Christian não sabia muito ao certo o motivo, mas a história engraçada começava a dar-lhe arrepios...

–Bom Jonas... pra ser sincero, eu também tive uma experiência estranha com o hard. Tomei alguns choquinhos desagradáveis, mas era só defeito. Eu até já troquei na loja. Mas no seu caso, eu não sei. Me parece que..

–Christian, eu estou bem.

–O que disse?perquiriu Christian, pesquisando e tentando ler as expressões do amigo, os músculos do rosto diferentes de antes, muito mais... Seguros.

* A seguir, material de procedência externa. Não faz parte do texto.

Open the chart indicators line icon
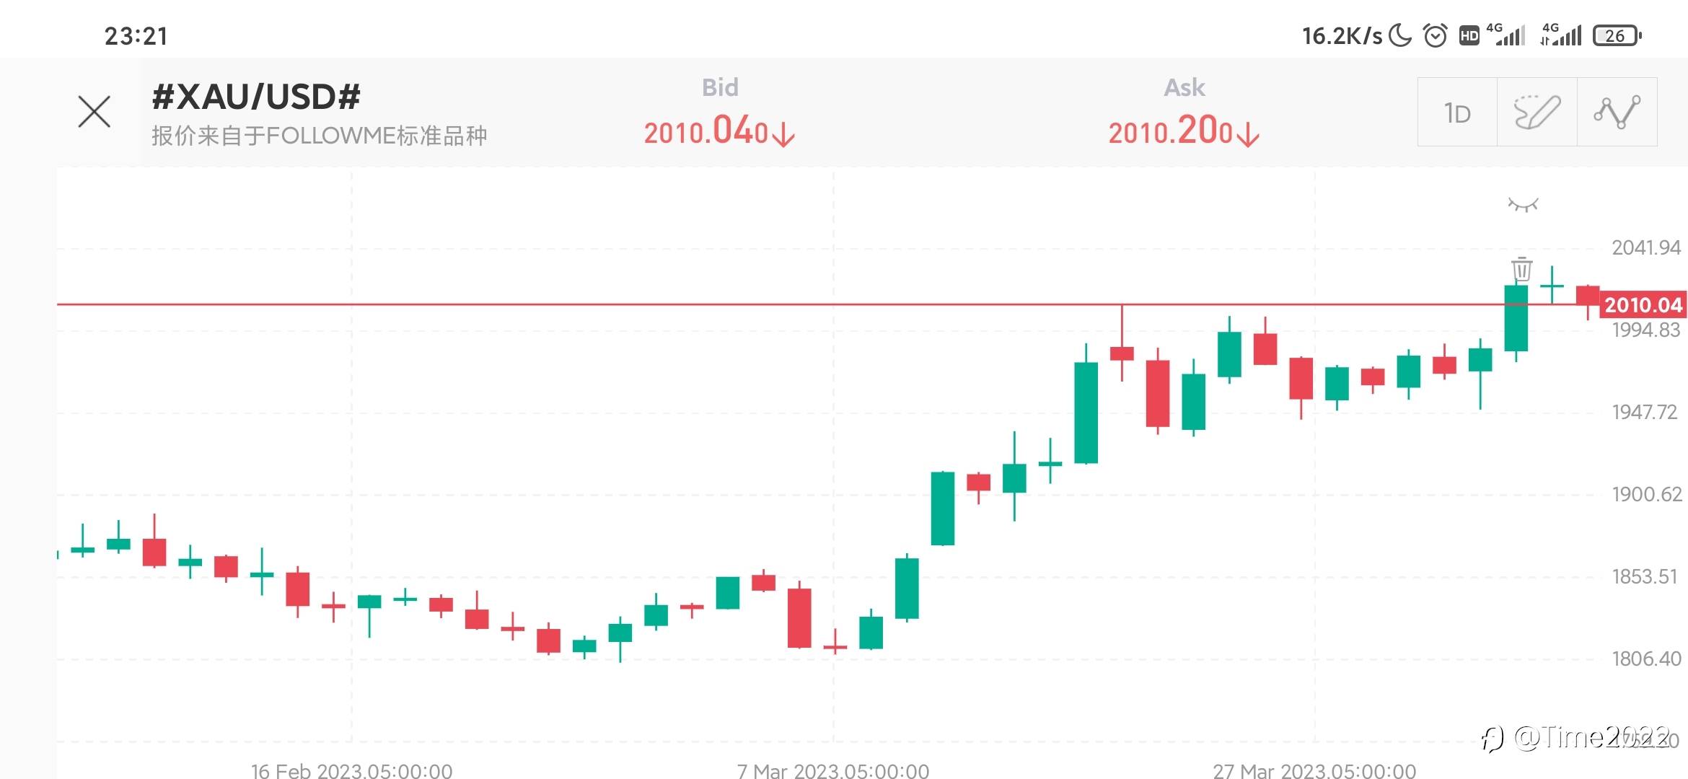Viewport: 1688px width, 779px height. tap(1617, 112)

–Eu estou bem! Isso tudo não passou de uma brincadeira. Olhe pra mim, eu estou ótimo!

–Mas...

–E você caiu direitinho, amigão!

Christian olhou estranhamente para Jonas. Tanto sua voz como fisionomia completamente dessemelhantes de quando chegou...

–Sinceramente, agora eu já não acredito que tudo isso seja uma brincadeira! Você...

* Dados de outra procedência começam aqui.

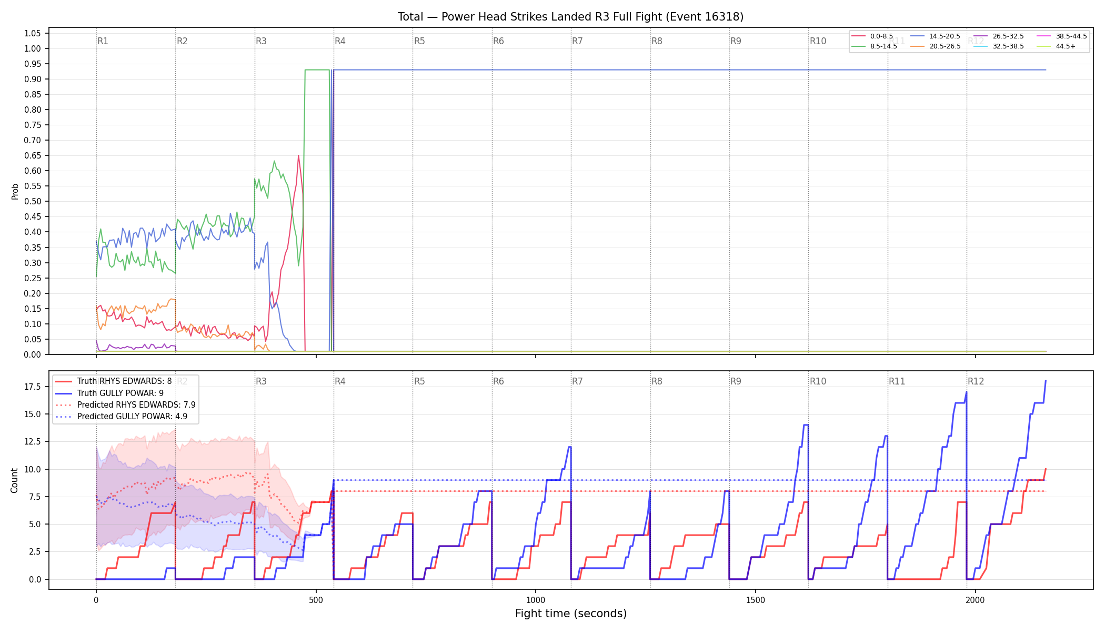Viewport: 1105px width, 632px height.
Task: Click the 32.5-38.5 legend entry
Action: (x=999, y=46)
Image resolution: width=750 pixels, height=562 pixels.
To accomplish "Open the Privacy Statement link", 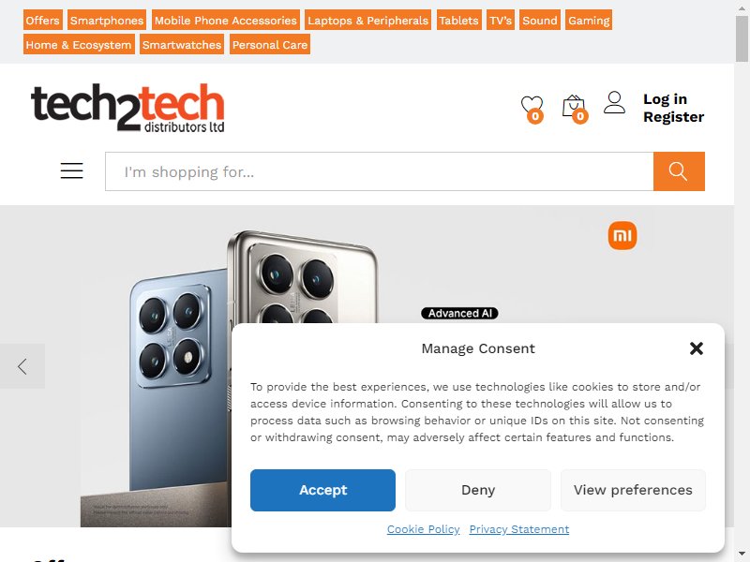I will 519,529.
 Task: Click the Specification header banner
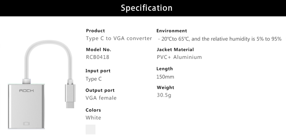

–Pois foi! – rebateu Jonas, ignorando a frase que Christian não conseguiu terminar. – Bom, eu já vou indo, porque estou... Atrasado pro trabalho...

–Disse o quê? Atrasado pro trabalho? Eu lembro de ter te ouvido falar que pediu dispensa hoje...

–Não, mas... Eu tenho que ir. – estabeleceu Jonas, sem ao menos responder a pergunta de modo refletido.

E, sem mais, se levantou e saiu da casa.

Christian achou todo o episódio muito estranho. O amigo havia tido alterações de humor: de completamente confuso e temeroso, partiu para um tão alegre, incontido (como Christian, sinceramente, nunca o viu) que parecia estar embriagado. E Christian sabia, – pois, apesar dos poucos contatos que foram tendo durante os anos, ele conhecia o amigo há mais de dez – com toda a convicção do mundo, que aquilo não era uma brincadeira. Não era.

Havia alguma coisa errada com Jonas.

E ele iria passar a limpo toda essa história.

3. A Morte Inesperada

Ele ainda estava um pouco atordoado com toda esta história envolvendo hardlevel, porém, se encontrava atrasado para o emprego. Christian sentia que ser dono de uma famigerada video-locadora como a sua era algo inconcebível para alguém tão jovem como ele. Chamava-se J.S.V.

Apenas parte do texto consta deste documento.